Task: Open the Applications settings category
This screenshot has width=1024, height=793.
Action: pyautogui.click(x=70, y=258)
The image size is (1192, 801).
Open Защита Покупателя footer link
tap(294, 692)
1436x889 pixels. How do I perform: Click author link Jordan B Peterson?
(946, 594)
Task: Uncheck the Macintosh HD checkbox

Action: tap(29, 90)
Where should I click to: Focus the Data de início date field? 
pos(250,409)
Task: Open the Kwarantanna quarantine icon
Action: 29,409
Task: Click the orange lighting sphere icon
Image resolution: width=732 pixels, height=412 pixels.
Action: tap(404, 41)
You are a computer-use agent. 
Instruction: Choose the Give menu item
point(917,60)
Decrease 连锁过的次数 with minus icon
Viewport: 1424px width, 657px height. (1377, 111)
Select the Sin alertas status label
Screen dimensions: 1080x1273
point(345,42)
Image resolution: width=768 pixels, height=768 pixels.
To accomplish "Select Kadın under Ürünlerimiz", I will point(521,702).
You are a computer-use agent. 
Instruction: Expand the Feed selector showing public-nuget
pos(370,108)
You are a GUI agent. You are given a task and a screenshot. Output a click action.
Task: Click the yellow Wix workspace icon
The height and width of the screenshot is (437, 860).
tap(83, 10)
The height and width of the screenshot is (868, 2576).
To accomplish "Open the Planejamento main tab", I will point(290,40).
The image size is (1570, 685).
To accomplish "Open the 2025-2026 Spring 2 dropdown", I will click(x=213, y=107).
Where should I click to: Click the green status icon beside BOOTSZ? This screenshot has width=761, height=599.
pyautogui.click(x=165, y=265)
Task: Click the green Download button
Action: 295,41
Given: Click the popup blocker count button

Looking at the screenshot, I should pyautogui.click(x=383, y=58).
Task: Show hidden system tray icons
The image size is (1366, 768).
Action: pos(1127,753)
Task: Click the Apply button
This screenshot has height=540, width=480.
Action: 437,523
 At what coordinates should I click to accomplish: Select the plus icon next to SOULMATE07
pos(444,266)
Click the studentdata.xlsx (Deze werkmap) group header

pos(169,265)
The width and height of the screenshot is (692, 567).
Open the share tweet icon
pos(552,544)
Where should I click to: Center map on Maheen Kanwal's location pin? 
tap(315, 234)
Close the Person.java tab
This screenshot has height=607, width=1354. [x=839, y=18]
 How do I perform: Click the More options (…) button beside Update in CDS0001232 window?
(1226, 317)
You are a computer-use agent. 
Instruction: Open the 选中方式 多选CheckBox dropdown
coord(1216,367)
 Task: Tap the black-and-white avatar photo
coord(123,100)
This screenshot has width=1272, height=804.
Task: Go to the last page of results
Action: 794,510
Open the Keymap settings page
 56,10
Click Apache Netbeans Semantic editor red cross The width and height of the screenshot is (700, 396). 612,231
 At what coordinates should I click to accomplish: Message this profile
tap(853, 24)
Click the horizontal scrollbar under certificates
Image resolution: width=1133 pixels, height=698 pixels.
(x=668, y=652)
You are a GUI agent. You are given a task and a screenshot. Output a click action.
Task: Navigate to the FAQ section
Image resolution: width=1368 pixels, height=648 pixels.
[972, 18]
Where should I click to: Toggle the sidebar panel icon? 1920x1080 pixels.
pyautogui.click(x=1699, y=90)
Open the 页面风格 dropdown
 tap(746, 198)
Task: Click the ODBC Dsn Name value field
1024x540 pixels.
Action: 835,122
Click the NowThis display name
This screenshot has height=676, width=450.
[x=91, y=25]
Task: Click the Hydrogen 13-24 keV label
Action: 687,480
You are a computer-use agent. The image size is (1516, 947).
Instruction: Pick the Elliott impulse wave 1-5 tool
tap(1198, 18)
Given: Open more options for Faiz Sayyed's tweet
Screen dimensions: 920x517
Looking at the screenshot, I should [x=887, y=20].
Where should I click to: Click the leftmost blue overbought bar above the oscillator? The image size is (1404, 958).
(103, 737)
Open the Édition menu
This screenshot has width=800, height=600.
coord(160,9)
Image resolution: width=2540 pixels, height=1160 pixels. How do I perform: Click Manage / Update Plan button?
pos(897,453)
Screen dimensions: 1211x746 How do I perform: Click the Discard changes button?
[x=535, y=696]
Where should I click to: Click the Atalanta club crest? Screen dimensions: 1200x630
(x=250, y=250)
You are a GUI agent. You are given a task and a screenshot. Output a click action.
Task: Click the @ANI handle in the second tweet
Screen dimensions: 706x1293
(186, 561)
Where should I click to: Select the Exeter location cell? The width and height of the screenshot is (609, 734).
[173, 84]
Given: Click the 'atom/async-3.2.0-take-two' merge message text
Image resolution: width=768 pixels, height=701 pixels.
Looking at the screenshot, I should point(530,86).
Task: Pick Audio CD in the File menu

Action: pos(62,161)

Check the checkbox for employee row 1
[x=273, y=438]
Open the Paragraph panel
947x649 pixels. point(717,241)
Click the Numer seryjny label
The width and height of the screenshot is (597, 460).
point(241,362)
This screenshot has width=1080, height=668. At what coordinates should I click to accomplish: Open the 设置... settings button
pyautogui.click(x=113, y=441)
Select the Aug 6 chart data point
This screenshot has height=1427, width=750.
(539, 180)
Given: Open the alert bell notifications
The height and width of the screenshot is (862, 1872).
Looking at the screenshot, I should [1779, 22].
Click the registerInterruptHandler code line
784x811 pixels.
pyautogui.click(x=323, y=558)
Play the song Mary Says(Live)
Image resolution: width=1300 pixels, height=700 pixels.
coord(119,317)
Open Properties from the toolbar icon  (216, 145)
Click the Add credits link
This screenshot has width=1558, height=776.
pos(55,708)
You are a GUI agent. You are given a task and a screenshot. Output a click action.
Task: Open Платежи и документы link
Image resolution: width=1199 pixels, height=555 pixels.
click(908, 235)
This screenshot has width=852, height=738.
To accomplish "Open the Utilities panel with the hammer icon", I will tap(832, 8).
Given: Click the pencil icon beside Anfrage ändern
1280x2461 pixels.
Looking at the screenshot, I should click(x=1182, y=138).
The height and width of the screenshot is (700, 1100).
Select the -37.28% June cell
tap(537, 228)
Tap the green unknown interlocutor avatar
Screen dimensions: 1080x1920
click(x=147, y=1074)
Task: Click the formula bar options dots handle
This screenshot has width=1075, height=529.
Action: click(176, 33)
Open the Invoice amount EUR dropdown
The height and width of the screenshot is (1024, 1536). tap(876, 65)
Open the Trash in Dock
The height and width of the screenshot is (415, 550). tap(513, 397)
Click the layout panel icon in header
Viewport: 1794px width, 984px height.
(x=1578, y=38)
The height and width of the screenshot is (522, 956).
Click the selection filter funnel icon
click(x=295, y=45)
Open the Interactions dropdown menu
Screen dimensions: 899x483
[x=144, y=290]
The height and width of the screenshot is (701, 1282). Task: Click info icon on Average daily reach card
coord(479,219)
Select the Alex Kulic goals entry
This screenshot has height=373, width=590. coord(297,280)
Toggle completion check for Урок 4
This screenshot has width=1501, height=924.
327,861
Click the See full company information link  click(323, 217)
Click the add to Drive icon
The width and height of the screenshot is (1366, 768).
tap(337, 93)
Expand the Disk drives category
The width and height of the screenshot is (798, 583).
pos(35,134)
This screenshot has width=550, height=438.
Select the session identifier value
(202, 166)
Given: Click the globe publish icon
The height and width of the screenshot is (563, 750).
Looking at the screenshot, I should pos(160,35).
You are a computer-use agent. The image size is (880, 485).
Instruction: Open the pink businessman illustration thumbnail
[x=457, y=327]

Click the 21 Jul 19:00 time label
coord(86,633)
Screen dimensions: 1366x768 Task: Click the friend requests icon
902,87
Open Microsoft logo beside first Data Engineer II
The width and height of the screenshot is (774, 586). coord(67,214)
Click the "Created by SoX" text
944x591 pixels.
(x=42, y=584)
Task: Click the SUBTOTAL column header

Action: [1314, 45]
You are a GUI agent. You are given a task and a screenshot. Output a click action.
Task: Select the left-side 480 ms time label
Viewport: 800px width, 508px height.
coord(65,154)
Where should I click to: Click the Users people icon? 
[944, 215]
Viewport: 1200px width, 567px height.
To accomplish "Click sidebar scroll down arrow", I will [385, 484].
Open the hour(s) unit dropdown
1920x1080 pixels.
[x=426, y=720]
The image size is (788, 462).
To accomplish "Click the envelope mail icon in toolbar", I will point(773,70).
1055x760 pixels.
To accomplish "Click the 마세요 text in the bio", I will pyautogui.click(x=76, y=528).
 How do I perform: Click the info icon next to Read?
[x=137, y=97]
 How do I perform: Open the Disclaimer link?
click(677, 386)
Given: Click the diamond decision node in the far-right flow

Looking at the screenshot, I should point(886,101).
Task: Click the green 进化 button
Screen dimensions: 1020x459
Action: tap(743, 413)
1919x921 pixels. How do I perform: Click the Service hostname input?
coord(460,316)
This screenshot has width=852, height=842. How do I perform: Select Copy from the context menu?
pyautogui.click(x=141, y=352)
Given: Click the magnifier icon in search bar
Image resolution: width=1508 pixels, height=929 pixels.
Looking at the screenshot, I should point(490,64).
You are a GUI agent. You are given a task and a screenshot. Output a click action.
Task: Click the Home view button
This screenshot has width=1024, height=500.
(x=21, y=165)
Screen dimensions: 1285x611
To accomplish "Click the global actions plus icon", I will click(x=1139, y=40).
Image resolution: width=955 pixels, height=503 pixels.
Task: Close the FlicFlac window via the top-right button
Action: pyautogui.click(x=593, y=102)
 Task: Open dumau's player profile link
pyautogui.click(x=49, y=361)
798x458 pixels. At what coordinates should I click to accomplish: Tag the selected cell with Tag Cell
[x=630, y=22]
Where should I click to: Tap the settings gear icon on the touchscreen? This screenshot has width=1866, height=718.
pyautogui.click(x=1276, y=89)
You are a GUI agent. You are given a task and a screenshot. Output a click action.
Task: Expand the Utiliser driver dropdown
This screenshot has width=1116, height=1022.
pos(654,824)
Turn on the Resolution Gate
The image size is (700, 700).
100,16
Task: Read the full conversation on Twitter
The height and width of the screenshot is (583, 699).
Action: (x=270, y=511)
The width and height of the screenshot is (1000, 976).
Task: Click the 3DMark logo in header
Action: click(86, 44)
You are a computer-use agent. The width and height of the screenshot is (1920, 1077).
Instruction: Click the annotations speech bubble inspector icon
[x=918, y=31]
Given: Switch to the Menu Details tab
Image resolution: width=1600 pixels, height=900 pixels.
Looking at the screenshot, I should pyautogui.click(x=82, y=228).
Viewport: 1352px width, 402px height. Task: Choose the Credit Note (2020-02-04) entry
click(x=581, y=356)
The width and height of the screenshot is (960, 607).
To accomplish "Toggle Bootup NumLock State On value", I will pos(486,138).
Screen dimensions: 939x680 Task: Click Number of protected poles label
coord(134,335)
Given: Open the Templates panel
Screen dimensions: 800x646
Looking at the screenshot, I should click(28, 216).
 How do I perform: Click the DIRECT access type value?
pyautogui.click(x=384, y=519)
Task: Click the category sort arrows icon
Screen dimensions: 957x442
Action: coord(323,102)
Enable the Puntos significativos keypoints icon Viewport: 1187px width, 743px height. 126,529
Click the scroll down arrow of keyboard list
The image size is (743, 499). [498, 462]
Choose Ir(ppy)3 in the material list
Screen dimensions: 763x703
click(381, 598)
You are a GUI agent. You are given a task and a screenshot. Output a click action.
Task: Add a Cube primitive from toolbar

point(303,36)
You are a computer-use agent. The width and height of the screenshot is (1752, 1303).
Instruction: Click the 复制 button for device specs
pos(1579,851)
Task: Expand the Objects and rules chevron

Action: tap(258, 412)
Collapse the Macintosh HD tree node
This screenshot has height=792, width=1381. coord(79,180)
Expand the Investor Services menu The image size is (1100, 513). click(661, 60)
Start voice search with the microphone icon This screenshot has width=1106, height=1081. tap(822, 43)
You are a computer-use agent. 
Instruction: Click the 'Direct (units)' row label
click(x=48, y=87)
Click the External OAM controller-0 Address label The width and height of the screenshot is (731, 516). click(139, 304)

- [What you need to do]:
From the line that has "Open Properties from" through the line that has "This screenshot has width=852, height=738.", copy every line exactly as it appears above, and leave out all others.

- [Your response]:
Open Properties from the toolbar icon  (216, 145)
Click the Add credits link
This screenshot has width=1558, height=776.
pos(55,708)
You are a GUI agent. You are given a task and a screenshot. Output a click action.
Task: Open Платежи и документы link
Image resolution: width=1199 pixels, height=555 pixels.
click(908, 235)
This screenshot has width=852, height=738.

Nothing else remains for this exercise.